Collected data:
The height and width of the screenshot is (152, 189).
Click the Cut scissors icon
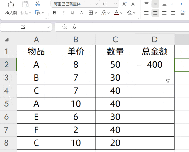37,4
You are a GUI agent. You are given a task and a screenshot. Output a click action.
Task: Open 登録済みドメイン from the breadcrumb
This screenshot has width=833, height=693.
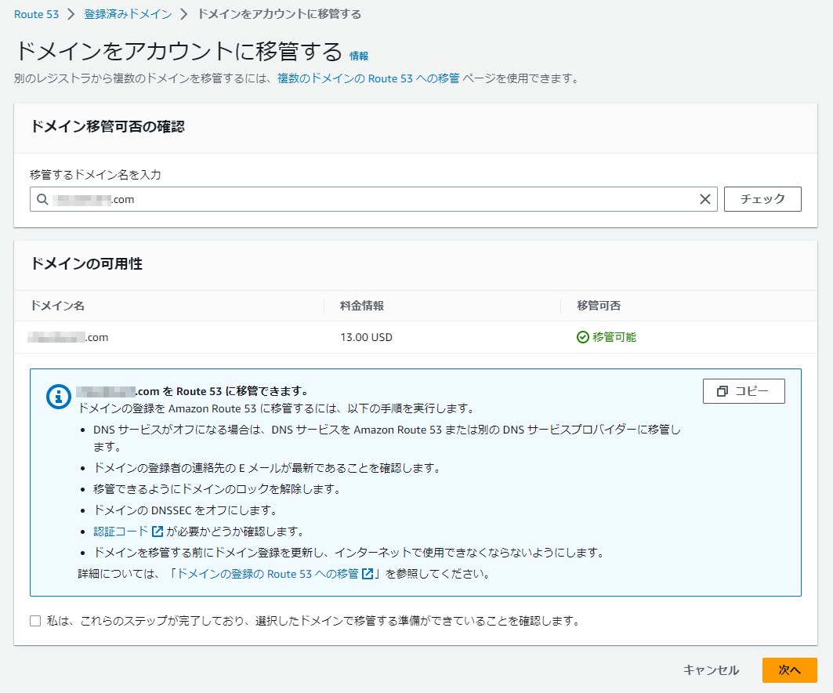[x=128, y=14]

__Exercise directions__.
Without the pictures, give back the entries exactly.

__Solution to the exercise__.
The height and width of the screenshot is (152, 189).
Click the Cut scissors icon
37,4
You are a GUI agent. You are given a task and a screenshot. Output a click action.
Task: Open 登録済みドメイン from the breadcrumb
This screenshot has width=833, height=693.
[x=128, y=14]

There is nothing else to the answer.